▸ Exercise objective: How many lines in the rows below contain the string "size"? Case matters. Reply with the number alone.
## START
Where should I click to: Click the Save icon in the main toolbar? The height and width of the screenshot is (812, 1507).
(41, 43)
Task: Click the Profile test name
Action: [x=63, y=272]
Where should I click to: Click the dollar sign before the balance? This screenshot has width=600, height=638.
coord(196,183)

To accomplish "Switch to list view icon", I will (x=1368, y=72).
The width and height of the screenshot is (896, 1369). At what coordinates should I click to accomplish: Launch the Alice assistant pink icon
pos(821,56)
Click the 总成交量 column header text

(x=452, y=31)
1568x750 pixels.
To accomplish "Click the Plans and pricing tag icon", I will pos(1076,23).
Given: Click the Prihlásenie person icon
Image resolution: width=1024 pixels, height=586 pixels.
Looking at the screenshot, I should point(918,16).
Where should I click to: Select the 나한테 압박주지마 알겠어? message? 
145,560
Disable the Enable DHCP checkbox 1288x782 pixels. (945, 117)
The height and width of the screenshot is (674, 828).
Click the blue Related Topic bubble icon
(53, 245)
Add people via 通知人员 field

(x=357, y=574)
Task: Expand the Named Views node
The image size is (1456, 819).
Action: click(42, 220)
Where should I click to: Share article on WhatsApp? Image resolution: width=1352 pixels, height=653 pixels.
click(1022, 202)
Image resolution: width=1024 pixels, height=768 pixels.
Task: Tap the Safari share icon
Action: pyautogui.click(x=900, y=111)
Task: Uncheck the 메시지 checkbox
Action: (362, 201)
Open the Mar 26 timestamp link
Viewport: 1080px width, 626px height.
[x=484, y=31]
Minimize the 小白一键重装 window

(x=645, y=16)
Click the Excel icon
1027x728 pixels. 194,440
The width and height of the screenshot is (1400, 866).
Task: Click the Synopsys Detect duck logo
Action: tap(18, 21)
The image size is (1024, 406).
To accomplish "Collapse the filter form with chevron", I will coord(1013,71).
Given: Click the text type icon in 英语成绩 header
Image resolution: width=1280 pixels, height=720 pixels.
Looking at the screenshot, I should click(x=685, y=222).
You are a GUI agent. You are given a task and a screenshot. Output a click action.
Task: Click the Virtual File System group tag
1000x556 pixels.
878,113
## END
▸ Problem solution: 2